Division of Plant Sciences & Technology

Compost is partially decomposed organic matter. It is dark and easily crumbled and has an earthy aroma. It is created by biological processes in which soil-inhabiting organisms break down plant tissue. When decomposition is complete, compost has turned to a dark-brown powdery material called humus. The processes occurring in a compost pile are similar to those that break down organic matter in soil. However, decomposition occurs much more rapidly in the compost pile because the environment can be made ideal for the microbes to do their work (Figure 1).

A compost pile Figure 1.
A compost pile encourages natural decomposition of organic materials.
 

Why make compost?

Gardeners often have difficulty disposing of leaves, grass clippings and other garden refuse, particularly in urban areas. Missouri law bans these materials from landfills, so finding environmentally sound ways to dispose of them has become even more important. These byproducts of the garden and landscape can be turned into useful compost with little more effort than it takes to bag and haul them away. Home composters avoid hauling or utility costs associated with centralized composting facilities and end up with a valuable soil conditioner or mulch for the landscape and garden.

The value of compost

Good compost consists primarily of decomposed or partially decomposed plant and animal residues but may also contain a small amount of soil. Compost improves both the physical condition and the fertility of the soil when added to the landscape or garden. It is especially useful for improving soils low in organic matter.

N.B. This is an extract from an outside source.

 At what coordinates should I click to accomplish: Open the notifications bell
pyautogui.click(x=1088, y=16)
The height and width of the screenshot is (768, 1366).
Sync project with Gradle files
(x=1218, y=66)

Organic matter in compost improves heavy clay soils by binding soil particles together into “crumbs,” making the soil easier to work. Binding soil particles also helps improve aeration, root penetration and water infiltration and reduces crusting of the soil surface. In sandy soils, additional organic matter also helps with nutrient and water retention. Compost also increases the activity of soil microorganisms that release nutrients and other growth-promoting materials into the soil.

Although compost contains nutrients, its greatest benefit is in improving soil characteristics. You should consider compost a valuable soil amendment rather than a fertilizer because additional fertilization may be necessary to obtain acceptable growth and yields.

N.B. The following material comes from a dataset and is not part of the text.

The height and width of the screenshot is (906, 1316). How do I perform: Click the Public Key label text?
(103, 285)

Compost also is a valuable mulching material for garden and landscape plants. It may be used as a top-dressing for lawns and, when it contains a small amount of soil, as part of a growing medium for houseplants or for starting seedlings.

How compost forms

Composting is a method of speeding natural decomposition under controlled conditions. Raw organic materials are converted to compost by a succession of organisms (Figure 2). During the first stages of composting, bacteria increase rapidly. Later, actinomycetes (filamentous bacteria), fungi and protozoans go to work. After much of the carbon in the compost has been used and the temperature of the pile has fallen, centipedes, millipedes, sowbugs, earthworms and other organisms continue the decomposition.

As microorganisms decompose the organic materials, their heat of respiration causes the temperature in the pile to rise dramatically. The center of a properly made heap should reach a temperature of 110 to 140 degrees F in four to five days. At this time, the pile begins “settling,” which is a sign that the pile is working properly. The pH of the pile will be very acidic at first, at a level of 4.0 to 4.5. By the time the process is complete, the pH should rise to about 7.0 to 7.2.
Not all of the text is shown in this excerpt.